Mississippi State sprinter Steve Mullings withdrew from the NCAA championships yesterday after a Jamaican athletic organization banned him for two years for testing positive for steroids.
"I have come to realize that this decision may put an end to those lashing out at my team and university," Mullings said in a statement issued by the school.
Mississippi State Athletic Director Larry Templeton said in the statement that Mullings, the Southeastern Conference champion in the 100 meters, was eligible under NCAA, conference and school regulations.
Mullings received the ban from the Jamaica Amateur Athletic Association last week for testing positive for the banned substance testosterone at the Jamaica national championships last year.
The JAAA said the ban is effective from June 26, 2004, the date of his suspension.
Mullings, 22, was tested days after winning the 200 meters at the competition to select Jamaica's squad for the Athens Olympics. He was subsequently left off the team.
The NCAA championships begin today in Sacramento.
* PRO FOOTBALL: The New York Giants are willing to work out an agreement with the Jets to share ownership of a new $750 million stadium at the Meadowlands if the Jets' plans to build a stadium on the New York's West Side fall apart.
The advantage of having the Jets share in the ownership and play in the same stadium would be that the teams would not compete for money from advertisers and suite owners.
The new, 80,000-seat stadium for the Giants is expected to be ready for the 2009 season.
* AUTO RACING: Joe Gibbs Racing hired Mike Ford, Dale Jarrett's recently deposed crew chief, to take over the car of struggling rookie Jason Leffler, who is 36th in the NASCAR Nextel Cup standings.
Leffler, who drives Gibbs's newest car, the No. 11 Chevrolet sponsored by FedEx, has been dogged by rumors of impending change and failed to qualify for last month's Coca-Cola 600. His former crew chief, Dave Rogers, will remain with Joe Gibbs Racing.
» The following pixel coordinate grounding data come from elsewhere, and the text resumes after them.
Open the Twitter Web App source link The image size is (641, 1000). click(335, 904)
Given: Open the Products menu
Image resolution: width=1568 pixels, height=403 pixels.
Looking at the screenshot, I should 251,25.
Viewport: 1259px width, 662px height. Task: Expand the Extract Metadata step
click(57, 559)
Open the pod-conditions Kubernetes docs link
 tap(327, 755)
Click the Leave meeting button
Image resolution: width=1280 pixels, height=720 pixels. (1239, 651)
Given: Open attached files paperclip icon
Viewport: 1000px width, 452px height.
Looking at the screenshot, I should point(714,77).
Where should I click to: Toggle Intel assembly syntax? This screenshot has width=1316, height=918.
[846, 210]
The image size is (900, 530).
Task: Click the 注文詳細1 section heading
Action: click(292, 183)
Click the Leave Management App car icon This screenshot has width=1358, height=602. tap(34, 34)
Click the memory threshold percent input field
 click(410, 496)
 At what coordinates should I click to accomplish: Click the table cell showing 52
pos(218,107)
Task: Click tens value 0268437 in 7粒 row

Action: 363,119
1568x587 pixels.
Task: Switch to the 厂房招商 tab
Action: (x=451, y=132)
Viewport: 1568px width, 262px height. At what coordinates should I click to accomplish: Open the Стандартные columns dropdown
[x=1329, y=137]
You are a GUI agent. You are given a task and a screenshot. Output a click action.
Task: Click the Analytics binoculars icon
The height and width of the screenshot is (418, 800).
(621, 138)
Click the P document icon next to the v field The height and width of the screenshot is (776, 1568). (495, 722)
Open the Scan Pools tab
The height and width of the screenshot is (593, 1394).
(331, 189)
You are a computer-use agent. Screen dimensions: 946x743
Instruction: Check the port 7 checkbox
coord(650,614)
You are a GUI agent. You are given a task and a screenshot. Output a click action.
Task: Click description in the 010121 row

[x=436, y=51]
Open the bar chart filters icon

* COLLEGES: ESPN withdrew from the college football coaches' poll, the second major news organization to say it didn't want to be a part of the Bowl Championship Series' weekly rankings.
The cable sports network said it no longer wanted its name attached to the rankings unless all ballots were made public, not just the final ones. USA Today will continue running the poll, which helps determine who plays for the national championship.
In December, the Associated Press told the BCS to stop using its media poll in its weekly formula.